Exercise description:
Lines from the entries below that hold "Viewport" form the answer; copy all of them.

Dataset excerpts:
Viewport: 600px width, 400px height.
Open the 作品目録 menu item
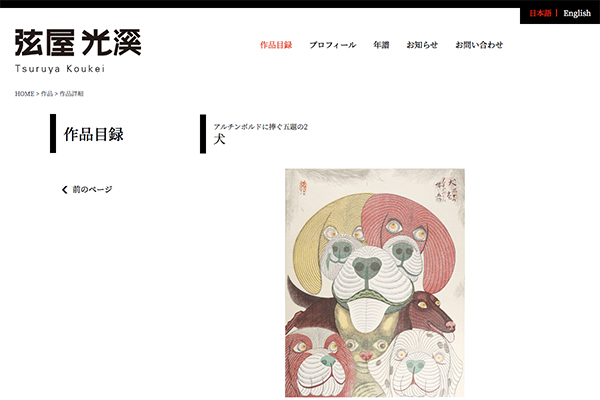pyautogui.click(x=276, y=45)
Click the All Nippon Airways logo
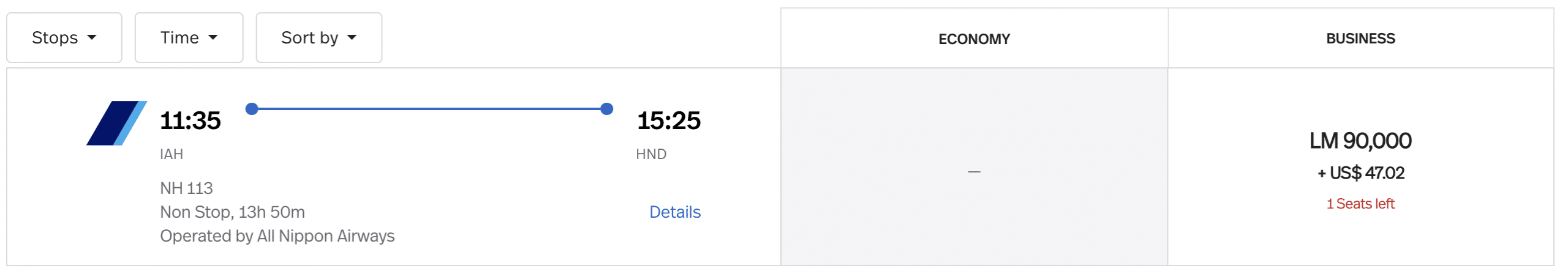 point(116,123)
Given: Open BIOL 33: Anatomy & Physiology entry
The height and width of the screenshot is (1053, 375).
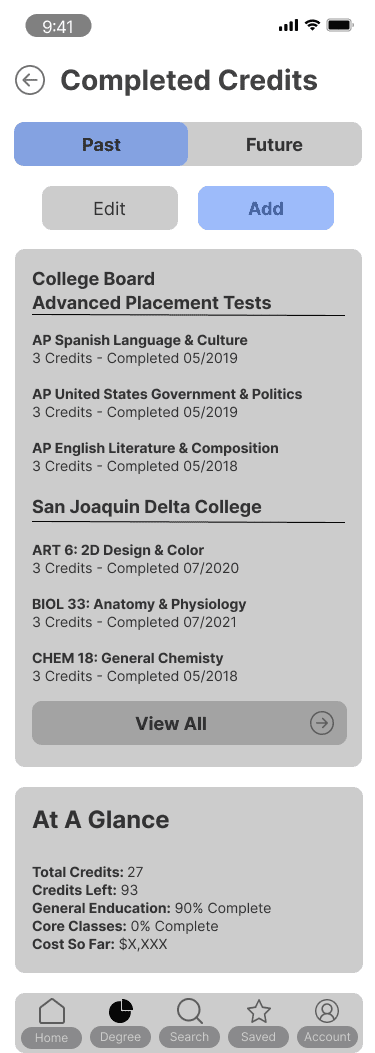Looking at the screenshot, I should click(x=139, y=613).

* * *

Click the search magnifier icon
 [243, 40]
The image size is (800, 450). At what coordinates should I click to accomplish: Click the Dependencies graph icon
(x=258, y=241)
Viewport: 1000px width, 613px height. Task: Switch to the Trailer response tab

Your solution:
Viewport: 600px width, 400px height.
Viewport: 1000px width, 613px height. Task: Switch to the Trailer response tab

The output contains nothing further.